Wilcox was an Eagle Scout and worked as a camp counselor as a teenager, which left a lasting impression. A few years before his daughters graduated, for example, the couple were watching them compete at a T.C. Williams swim meet. When Wilcox noticed that one of the swimmers was unconscious in the pool, he was the first to act.
“He immediately jumped in – fully clothed – to rescue her,” Melynda Wilcox said in an email. “It turned out that she had had a seizure, and after being checked out thoroughly at the hospital, she was fine, thank goodness.
The only casualty was David’s Fed-issued Blackberry.”

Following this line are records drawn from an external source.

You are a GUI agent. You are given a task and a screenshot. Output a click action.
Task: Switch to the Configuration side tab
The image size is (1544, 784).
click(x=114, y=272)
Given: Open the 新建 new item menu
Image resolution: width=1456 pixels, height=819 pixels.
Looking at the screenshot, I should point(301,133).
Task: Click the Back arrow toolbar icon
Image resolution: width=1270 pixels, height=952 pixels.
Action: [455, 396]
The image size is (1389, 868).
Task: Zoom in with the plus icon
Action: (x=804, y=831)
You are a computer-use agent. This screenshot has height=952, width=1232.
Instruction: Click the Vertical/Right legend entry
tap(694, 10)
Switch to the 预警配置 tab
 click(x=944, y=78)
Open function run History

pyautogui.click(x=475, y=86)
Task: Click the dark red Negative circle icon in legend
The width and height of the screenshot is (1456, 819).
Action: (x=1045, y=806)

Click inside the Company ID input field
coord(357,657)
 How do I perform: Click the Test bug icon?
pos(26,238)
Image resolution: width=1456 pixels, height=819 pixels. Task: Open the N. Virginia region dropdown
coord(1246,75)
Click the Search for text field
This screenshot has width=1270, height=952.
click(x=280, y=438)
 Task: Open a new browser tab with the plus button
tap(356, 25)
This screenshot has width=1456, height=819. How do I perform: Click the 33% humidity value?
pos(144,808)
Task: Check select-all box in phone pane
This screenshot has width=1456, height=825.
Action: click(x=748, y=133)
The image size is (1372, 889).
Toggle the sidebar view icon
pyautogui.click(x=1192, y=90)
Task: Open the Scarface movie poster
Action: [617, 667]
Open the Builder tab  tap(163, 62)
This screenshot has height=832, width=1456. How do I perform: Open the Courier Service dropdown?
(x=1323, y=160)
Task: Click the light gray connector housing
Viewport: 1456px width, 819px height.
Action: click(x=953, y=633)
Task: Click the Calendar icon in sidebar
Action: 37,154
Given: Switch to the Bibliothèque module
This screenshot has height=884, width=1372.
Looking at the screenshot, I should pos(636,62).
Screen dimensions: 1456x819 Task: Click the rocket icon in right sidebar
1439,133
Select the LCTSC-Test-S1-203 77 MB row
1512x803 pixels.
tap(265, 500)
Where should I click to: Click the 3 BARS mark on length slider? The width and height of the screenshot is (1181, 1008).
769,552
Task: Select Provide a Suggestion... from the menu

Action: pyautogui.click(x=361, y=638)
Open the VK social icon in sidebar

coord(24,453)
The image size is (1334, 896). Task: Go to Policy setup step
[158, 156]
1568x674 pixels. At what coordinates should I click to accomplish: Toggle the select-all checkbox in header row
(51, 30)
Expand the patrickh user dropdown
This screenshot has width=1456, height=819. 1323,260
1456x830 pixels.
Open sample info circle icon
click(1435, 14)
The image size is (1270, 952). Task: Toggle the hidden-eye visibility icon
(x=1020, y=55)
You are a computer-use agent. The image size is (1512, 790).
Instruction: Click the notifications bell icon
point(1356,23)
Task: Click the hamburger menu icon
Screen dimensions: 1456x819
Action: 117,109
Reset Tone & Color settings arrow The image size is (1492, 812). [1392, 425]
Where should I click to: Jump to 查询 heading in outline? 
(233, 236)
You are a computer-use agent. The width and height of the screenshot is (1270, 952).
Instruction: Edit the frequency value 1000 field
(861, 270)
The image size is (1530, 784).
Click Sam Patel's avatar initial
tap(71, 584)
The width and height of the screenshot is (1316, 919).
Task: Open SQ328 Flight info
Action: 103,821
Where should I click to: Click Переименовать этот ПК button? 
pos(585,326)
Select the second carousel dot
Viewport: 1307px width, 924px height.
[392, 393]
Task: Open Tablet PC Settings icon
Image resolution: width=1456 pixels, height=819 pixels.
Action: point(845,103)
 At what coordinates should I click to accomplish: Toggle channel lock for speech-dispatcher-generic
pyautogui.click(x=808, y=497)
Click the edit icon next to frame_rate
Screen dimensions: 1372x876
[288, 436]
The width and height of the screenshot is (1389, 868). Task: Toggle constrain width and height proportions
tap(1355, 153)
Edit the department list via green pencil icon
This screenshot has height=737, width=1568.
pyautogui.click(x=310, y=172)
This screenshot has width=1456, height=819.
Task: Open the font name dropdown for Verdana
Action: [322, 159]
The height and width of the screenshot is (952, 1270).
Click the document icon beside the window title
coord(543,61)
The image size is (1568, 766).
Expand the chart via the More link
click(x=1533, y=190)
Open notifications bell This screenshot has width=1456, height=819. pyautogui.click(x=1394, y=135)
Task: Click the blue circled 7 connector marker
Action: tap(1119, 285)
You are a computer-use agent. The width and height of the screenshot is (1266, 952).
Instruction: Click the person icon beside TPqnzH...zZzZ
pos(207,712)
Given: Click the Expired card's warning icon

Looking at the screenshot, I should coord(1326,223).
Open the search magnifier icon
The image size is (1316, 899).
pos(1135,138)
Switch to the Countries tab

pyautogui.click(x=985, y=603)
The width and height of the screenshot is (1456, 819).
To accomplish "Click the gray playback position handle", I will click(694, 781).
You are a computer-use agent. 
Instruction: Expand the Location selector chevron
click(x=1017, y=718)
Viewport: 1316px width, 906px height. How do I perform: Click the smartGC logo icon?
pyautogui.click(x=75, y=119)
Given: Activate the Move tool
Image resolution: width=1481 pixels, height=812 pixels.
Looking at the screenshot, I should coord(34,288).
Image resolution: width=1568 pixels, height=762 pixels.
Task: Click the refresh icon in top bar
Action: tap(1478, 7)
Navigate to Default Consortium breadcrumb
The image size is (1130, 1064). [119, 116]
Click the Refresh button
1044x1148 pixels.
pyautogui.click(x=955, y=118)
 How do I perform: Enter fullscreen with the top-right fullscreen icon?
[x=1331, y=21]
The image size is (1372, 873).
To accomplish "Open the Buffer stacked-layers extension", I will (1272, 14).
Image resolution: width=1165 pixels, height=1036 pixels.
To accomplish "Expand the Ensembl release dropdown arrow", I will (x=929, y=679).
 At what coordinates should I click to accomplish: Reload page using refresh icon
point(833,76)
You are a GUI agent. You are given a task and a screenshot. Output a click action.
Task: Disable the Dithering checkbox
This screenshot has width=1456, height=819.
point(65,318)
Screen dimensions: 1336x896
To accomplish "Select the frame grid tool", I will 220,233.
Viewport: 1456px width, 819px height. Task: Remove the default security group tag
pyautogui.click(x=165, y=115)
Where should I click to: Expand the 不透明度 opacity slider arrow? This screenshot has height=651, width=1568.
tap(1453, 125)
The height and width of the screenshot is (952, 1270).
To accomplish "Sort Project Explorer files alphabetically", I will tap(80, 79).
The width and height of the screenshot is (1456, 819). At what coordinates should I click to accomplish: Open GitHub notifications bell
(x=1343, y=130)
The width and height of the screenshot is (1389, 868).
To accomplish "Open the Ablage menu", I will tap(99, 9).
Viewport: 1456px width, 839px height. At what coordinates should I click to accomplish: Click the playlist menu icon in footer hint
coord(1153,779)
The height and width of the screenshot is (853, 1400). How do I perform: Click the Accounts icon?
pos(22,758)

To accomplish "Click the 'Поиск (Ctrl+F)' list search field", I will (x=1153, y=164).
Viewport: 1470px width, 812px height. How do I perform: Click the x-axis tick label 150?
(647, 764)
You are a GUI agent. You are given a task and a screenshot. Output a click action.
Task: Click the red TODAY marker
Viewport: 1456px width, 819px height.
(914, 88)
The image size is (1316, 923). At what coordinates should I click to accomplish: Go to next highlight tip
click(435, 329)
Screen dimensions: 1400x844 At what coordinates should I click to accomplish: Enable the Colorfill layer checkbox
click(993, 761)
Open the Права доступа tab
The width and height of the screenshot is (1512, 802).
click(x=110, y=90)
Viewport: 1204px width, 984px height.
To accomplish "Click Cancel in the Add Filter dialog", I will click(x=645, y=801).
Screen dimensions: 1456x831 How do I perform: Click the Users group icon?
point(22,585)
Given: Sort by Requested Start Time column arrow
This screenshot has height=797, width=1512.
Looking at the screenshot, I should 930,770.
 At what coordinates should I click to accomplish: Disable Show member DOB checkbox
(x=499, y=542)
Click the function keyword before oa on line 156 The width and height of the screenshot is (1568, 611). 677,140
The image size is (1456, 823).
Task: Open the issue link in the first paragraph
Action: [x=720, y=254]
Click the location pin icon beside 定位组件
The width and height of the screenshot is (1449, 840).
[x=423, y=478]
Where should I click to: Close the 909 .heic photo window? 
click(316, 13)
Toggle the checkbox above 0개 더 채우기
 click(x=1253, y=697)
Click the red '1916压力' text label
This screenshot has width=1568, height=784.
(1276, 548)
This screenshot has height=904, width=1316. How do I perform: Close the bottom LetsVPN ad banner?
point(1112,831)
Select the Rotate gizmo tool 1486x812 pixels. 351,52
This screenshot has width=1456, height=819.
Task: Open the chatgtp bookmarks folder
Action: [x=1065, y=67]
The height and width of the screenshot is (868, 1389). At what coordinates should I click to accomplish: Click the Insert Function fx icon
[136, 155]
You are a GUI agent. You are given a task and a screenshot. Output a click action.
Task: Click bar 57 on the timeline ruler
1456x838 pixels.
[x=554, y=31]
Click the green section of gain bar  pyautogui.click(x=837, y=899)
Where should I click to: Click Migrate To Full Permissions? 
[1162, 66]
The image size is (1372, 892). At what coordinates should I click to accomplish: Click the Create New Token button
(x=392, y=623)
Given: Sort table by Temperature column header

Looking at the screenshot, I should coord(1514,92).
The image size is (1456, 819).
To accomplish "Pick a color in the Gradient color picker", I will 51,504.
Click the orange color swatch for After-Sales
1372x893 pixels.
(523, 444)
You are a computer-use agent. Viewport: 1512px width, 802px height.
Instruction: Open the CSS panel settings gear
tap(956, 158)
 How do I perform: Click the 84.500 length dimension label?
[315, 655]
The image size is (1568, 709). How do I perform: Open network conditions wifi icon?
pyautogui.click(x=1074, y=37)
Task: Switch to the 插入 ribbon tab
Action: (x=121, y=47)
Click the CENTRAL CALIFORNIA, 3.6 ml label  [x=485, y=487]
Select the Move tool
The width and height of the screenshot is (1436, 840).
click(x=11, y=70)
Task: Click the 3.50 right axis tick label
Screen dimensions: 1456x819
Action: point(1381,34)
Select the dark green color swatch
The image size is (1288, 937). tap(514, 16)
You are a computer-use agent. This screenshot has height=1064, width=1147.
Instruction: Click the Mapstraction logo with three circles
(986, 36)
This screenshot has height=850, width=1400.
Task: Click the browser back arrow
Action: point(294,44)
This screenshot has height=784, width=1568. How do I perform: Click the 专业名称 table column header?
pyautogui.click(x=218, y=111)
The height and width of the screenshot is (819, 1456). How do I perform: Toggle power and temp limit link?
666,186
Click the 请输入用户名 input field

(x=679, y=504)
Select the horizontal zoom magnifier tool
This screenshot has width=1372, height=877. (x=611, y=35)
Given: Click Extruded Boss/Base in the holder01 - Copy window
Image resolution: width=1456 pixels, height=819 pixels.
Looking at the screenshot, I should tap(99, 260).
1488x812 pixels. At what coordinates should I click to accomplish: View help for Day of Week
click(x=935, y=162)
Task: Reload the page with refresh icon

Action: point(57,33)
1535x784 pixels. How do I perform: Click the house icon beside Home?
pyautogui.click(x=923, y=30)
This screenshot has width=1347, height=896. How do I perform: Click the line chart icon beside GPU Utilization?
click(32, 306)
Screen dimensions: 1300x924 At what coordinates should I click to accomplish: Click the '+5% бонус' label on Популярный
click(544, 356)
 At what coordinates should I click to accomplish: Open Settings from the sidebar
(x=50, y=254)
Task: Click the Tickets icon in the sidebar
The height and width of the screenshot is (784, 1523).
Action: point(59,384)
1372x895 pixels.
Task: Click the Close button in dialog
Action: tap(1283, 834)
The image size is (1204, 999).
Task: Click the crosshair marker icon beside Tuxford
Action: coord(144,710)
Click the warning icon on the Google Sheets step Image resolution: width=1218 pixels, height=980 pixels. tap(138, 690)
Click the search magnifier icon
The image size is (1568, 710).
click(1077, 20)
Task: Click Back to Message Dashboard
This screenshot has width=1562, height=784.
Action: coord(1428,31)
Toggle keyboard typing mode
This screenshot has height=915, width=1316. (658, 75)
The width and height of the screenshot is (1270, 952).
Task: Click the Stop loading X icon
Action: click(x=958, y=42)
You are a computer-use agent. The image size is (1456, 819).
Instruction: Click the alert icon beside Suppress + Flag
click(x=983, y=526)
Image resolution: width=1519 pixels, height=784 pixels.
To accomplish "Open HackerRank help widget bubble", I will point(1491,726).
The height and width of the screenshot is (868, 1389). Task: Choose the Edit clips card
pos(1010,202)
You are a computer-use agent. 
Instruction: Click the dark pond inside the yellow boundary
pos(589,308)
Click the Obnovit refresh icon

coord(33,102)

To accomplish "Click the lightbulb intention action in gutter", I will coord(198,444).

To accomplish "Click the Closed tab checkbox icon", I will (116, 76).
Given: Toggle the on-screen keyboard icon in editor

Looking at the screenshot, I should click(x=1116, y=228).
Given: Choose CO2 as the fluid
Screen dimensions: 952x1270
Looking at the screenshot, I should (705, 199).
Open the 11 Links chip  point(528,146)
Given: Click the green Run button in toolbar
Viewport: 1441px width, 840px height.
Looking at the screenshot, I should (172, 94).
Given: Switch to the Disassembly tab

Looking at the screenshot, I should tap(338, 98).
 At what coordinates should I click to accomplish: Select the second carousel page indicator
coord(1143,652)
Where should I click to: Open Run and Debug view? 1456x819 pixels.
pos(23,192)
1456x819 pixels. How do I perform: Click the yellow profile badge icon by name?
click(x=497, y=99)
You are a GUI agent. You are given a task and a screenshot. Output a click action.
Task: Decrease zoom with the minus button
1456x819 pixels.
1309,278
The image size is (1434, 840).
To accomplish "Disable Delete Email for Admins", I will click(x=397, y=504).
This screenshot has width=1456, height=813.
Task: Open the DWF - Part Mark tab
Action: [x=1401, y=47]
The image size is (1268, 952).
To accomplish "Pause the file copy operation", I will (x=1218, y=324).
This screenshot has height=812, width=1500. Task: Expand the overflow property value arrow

As Wilcox moves into retirement at the end of the year, he said he’d like to undertake his own research projects to learn more about economic stratification. Among other questions that he wants to answer for himself, he particularly grapples with the problem of why the country’s economy is so successful for some people while an utter failure for others.
Economics aside, though, he plans to remain active.
“I have no specific plans for the future,” Wilcox said. “Other than a good deal of clarity that the rocking chair doesn’t figure prominently in my near-term plans.”